Berlin - Bayern will weiter Titel sammeln, Alba sieht sich in der Rolle des Spielverderbers. Zur Saisoneröffnung duellieren sich beide Klubs um den Champions Cup der Basketball-Bundesliga.

Schon vor dem ersten Gipfeltreffen flogen wieder die Giftpfeile. „Ich freue mich, wenn die Bayern in 25 Jahren unsere Titelbilanz haben“, sagte Geschäftsführer Marco Baldi von Alba Berlin vor dem Duell des Pokalsiegers mit Meister Bayern München am Samstag (20.30 Uhr). Der Gewinner sichert sich den Champions Cup der Basketball-Bundesliga - doch im Duell der Erzfeinde geht es mittelfristig um die Vormachtstellung in Deutschland.

„Wir wollen eine nicht wegzudenkende Institution sein. Von uns profitiert die ganze Bewegung, das war immer unser Ziel“, sagte Baldi. Der Hauptstadtklub startet in diesen Tagen in seine 25. BBL-Saison, holte in dieser Zeit acht Meisterschaften und acht Pokalsiege. Doch der finanzkräftige Emporkömmling Bayern hat Alba den Rang abgelaufen, feierte in der Vorsaison seine erste Meisterschaft. „Oberste Priorität hat natürlich die Titelverteidigung“, sagte Bayerns Geschäftsführer Marko Pesic vor der Neuauflage der vergangenen BBL-Finalserie (3:1 für München).

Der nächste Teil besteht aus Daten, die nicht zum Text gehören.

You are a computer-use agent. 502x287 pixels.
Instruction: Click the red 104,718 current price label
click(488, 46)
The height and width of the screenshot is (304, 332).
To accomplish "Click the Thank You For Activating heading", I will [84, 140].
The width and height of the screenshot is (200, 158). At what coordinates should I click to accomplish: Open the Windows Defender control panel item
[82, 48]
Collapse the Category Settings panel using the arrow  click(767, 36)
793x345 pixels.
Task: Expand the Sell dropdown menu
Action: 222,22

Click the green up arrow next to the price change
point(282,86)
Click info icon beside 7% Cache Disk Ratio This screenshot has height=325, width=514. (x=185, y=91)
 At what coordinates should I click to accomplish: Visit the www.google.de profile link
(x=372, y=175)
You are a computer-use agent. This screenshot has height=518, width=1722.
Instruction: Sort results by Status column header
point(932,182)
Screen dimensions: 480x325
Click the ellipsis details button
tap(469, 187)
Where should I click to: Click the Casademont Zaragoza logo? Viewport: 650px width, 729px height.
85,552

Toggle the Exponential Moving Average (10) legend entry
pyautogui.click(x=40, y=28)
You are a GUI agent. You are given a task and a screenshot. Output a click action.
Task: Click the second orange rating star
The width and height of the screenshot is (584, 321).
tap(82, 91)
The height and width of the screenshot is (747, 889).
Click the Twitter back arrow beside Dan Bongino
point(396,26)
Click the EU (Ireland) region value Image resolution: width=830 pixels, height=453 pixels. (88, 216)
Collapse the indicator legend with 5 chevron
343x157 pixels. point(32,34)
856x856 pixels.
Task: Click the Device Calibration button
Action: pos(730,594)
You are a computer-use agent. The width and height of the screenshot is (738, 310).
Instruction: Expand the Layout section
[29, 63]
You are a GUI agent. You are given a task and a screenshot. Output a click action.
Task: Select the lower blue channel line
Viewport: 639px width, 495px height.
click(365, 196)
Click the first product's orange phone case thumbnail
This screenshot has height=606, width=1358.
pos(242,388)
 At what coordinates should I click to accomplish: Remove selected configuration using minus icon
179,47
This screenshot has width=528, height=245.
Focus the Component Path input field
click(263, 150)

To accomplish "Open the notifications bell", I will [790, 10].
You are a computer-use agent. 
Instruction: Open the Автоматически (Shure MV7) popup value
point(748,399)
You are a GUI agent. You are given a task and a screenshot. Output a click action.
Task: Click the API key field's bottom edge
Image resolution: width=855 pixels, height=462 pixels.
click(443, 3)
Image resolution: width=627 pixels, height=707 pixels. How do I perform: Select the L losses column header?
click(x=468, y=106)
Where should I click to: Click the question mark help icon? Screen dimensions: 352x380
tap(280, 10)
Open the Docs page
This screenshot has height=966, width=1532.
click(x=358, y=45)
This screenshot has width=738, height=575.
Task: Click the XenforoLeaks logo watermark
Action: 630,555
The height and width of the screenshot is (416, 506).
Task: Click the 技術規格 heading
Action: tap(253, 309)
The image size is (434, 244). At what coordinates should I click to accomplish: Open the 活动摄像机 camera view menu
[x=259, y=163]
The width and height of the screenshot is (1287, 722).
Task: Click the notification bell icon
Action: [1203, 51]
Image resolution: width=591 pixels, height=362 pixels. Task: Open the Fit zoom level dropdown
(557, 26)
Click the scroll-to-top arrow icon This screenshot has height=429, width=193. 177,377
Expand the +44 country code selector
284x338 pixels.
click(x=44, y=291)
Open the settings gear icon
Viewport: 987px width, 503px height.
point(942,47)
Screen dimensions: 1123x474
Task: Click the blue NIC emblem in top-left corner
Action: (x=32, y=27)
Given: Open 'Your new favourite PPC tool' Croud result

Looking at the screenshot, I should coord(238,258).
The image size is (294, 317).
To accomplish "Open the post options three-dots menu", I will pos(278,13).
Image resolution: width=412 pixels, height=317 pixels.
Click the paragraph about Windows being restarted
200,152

Das Duell zwischen Berlin und München hat es in sich. Viele Bayern-Profis spielten einst in Berlin, zuletzt wechselte Jan Jagla zurück an die Isar. Auch Trainer Svetislav Pesic sowie Assistenzcoach und Bundestrainer Emir Mutapcic feierten an der Spree große Erfolge. Doch vor allem für Heiko Schaffartzik dürfte die Rückkehr an seine alte Wirkungsstätte ungemütlich werden. Der gebürtige Berliner hatte die Alba-Fans im BBL-Finale der Vorsaison provoziert, diese hatten wiederum Schaffartziks altes Trikot an ein Kreuz gehängt.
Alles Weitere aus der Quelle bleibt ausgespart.